Choi Sanghun, Haghighi Babak, Choi Jiwoong, Hoffman Eric A, Comellas Alejandro P, Newell John D, Wenzel Sally E, Castro Mario, Fain Sean B, Jarjour Nizar N, Schiebler Mark L, Barr R Graham, Han MeiLan K, Bleecker Eugene R, Cooper Christopher B, Couper David, Hansel Nadia, Kanner Richard E, Kazerooni Ella A, Kleerup Eric A C, Martinez Fernando J, O'Neal Wanda K, Woodruff Prescott G, Lin Ching-Long
Department of Mechanical Engineering, Kyungpook National University, Daegu, South Korea.
Department of Mechanical and Industrial Engineering, University of Iowa, Iowa City, Iowa, USA.
BMJ Open Respir Res. 2017 Nov 9;4(1):e000252. doi: 10.1136/bmjresp-2017-000252. eCollection 2017.
Quantitative CT (QCT) imaging-based metrics have quantified disease alterations in asthma and chronic obstructive pulmonary disease (COPD), respectively. We seek to characterise the similarity and disparity between these groups using QCT-derived airway and parenchymal metrics.
Asthma and COPD subjects (former-smoker status) were selected with a criterion of post-bronchodilator FEV <80%. Healthy non-smokers were included as a control group. Inspiratory and expiratory QCT images of 75 asthmatic, 215 COPD and 94 healthy subjects were evaluated. We compared three segmental variables: airway circularity, normalised wall thickness and normalised hydraulic diameter, indicating heterogeneous airway shape, wall thickening and luminal narrowing, respectively.
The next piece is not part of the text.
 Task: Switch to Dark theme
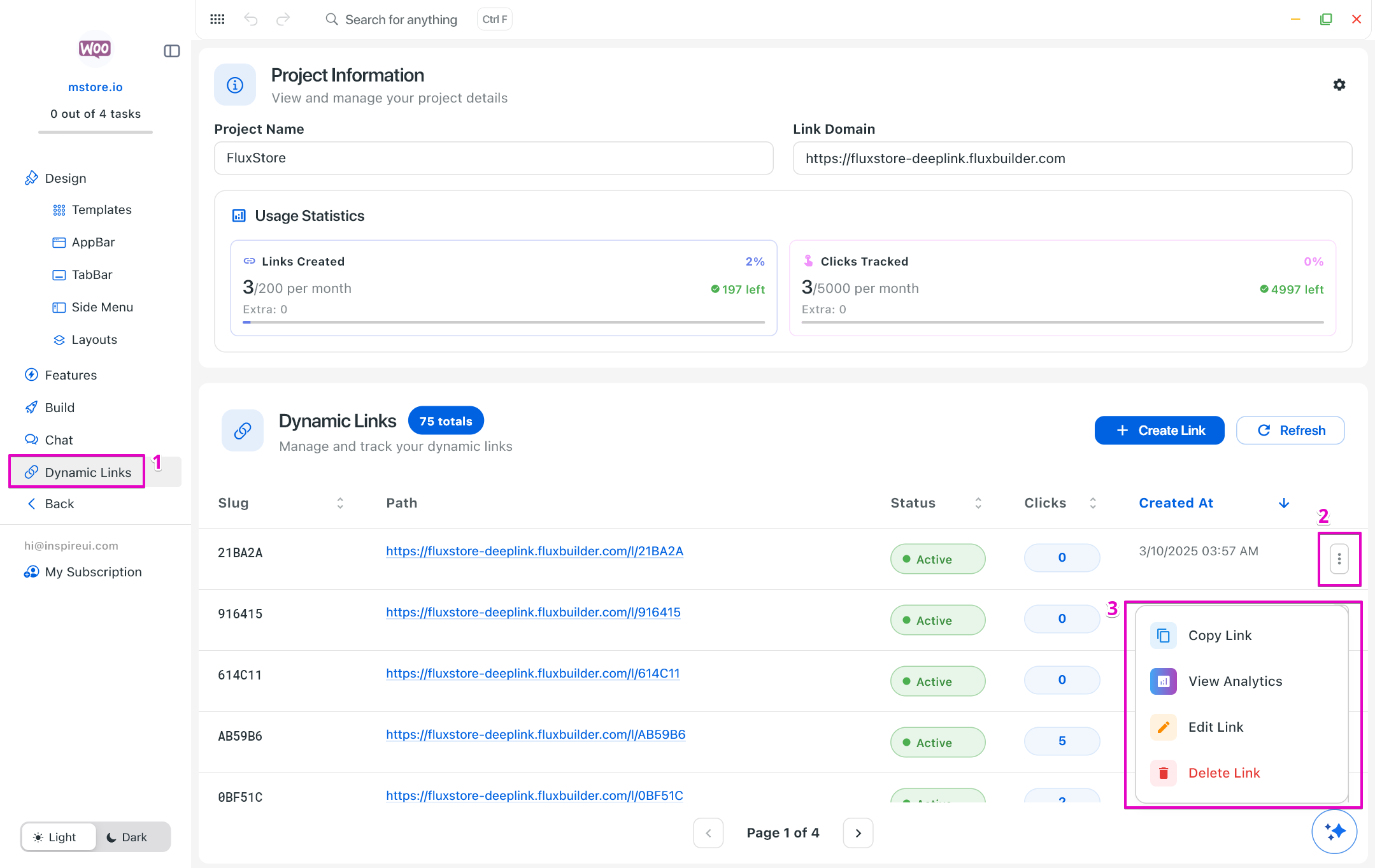[x=127, y=837]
Using an image registration, we also computed six lobar variables including per cent functional small-airway disease, per cent emphysema, tissue fraction at inspiration, fractional-air-volume change, Jacobian and functional metric characterising anisotropic deformation.
Compared with healthy subjects, both asthma and COPD subjects demonstrated a decreased airway circularity especially in large and upper lobar airways, and a decreased normalised hydraulic diameter in segmental airways. Besides, COPD subjects had more severe emphysema and small-airway disease, as well as smaller regional tissue fraction and lung deformation, compared with asthmatic subjects. The difference of emphysema, small-airway disease and tissue fraction between asthma and COPD was more prominent in upper and middle lobes.
Patients with asthma and COPD, with a persistent FEV <80%, demonstrated similar alterations in airway geometry compared with controls, but different degrees of alterations in parenchymal regions. Density-based metrics measured at upper and middle lobes were found to be discriminant variables between patients with asthma and COPD.
基于定量CT(QCT)成像的指标已分别对哮喘和慢性阻塞性肺疾病(COPD)中的疾病改变进行了量化。我们试图使用QCT得出的气道和实质指标来描述这些组之间的异同。
选择哮喘和COPD受试者(既往吸烟状况),其标准为支气管扩张剂后FEV<80%。纳入健康非吸烟者作为对照组。对75例哮喘患者、215例COPD患者和94例健康受试者的吸气和呼气QCT图像进行评估。我们比较了三个节段变量:气道圆度、标准化壁厚和标准化水力直径,分别表示气道形状不均一、壁增厚和管腔狭窄。通过图像配准,我们还计算了六个肺叶变量,包括功能性小气道疾病百分比、肺气肿百分比、吸气时的组织分数、空气体积分数变化、雅可比行列式和表征各向异性变形的功能指标。
与健康受试者相比,哮喘和COPD受试者均表现出气道圆度降低,尤其是在大叶和上叶气道,节段气道的标准化水力直径也降低。此外,与哮喘受试者相比,COPD受试者的肺气肿和小气道疾病更严重,区域组织分数和肺变形更小。哮喘和COPD在肺气肿、小气道疾病和组织分数方面的差异在上叶和中叶更为突出。
FEV持续<80%的哮喘和COPD患者与对照组相比,在气道几何形状上表现出相似的改变,但在实质区域的改变程度不同。发现在上叶和中叶测量的基于密度的指标是哮喘和COPD患者之间的判别变量。